LOS ANGELES (CN) – An attorney for Los Angeles said a lawsuit claiming the city blocked disabled students from commenting on a construction project near their school should be thrown out because it impedes developers’ rights.
Teachers and parents of Palms Elementary School students in West LA sued the city in 2017, claiming construction of mixed-use development next to the school playground would send toxic dust, noise and other contaminants into students’ classrooms.
Additionally, students in the school’s Deaf and Hard of Hearing program, many of whom wear sound amplifying listening devices, could be injured by loud noises, the teachers and parents say.
They also claim “backroom deals” between wealthy developers and LA officials allowed the project’s approval process to be rushed and insufficiently assessed for environmental and health risks.
Developer Hiro Kobayashi settled with parents and teachers in 2018, agreeing to install noise and pollution monitors and only initiate construction when students were on extended breaks from class.
But Olu K. Orange, the parents’ and teachers’ attorney whose two children attend Palms Elementary, filed an amended complaint saying pollution mitigation should be the standard for development projects near schools with populations of disabled students who face grave health risks.
“The city has a discriminatory policy and practice of refusing even to consider – much less make – reasonable and necessary modifications to its standard project approval processes, when such modifications are specifically requested by or on behalf of impacted people with disabilities,” Orange said in a court filing in June.
The city moved to dismiss the case, arguing neither its permit approval process – nor the “construction activities” of a private developer – are subject to review under the Americans with Disabilities Act.
At a hearing on the motion Monday, LA’s attorney Kevin Gilbert of the firm Orbach Huff Suarez said current laws allow for disabled students to have “equal treatment, not preferential treatment” in city planning processes.

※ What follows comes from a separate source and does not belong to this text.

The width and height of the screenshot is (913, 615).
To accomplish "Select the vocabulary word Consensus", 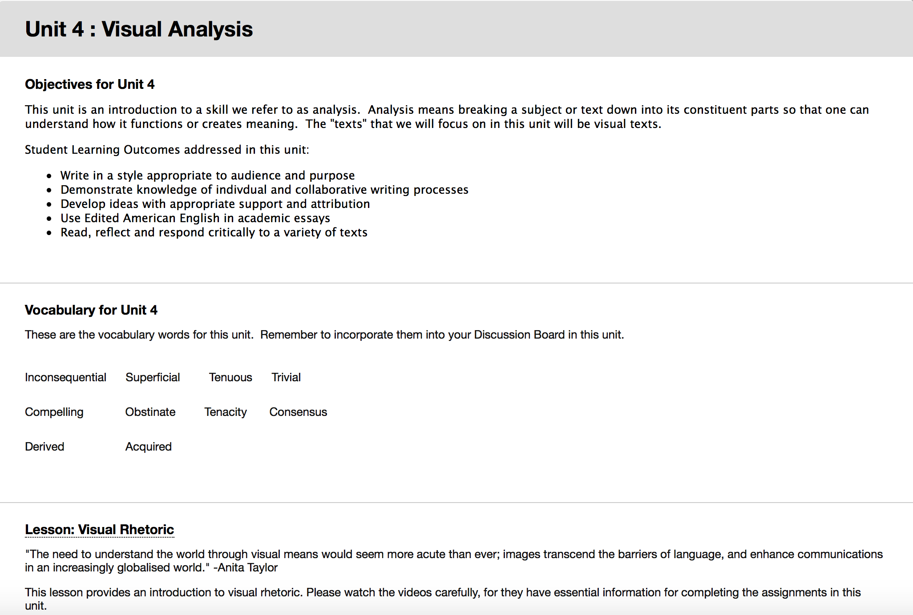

Gilbert said LA’s responsibility for reviewing development projects under the California Environmental Quality Act, or CEQA, is “robust” and that the ADA cannot supersede that review standard.

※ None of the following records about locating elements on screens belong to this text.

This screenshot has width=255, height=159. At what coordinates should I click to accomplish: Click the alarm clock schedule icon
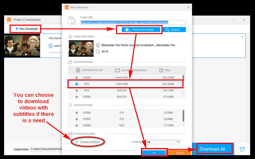[243, 149]

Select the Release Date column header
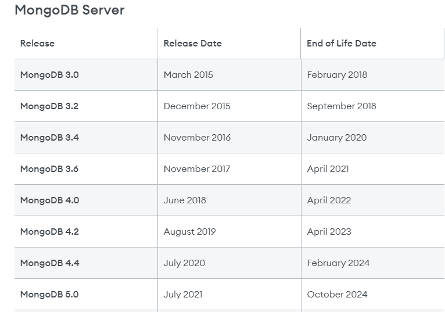tap(192, 43)
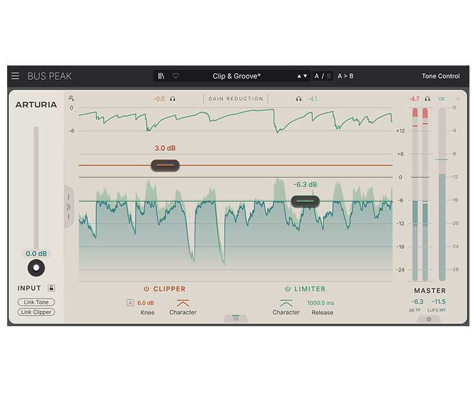Open the preset library browser

point(161,76)
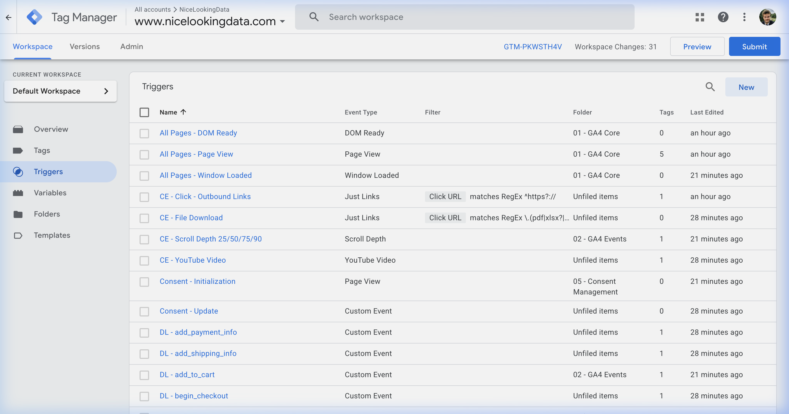The height and width of the screenshot is (414, 789).
Task: Open the CE - YouTube Video trigger link
Action: point(193,260)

U.S District Judge John A. Kronstadt told Gilbert that plaintiffs draw a distinction in their complaint between the permit approval process and what they say is the lack of inclusion for disabled students in that process.
Gilbert said the amended complaint does not sufficiently state claims against the city’s process and that proper remedy under the ADA would be to have another hearing on the project’s approval.
Shawna Parks, an attorney for parents and teachers, told Kronstadt the proper remedy is for the city to change its policies as they relate to considering a project’s impact on disabled students.
Kronstadt took the motion under submission and did not indicate how he would rule.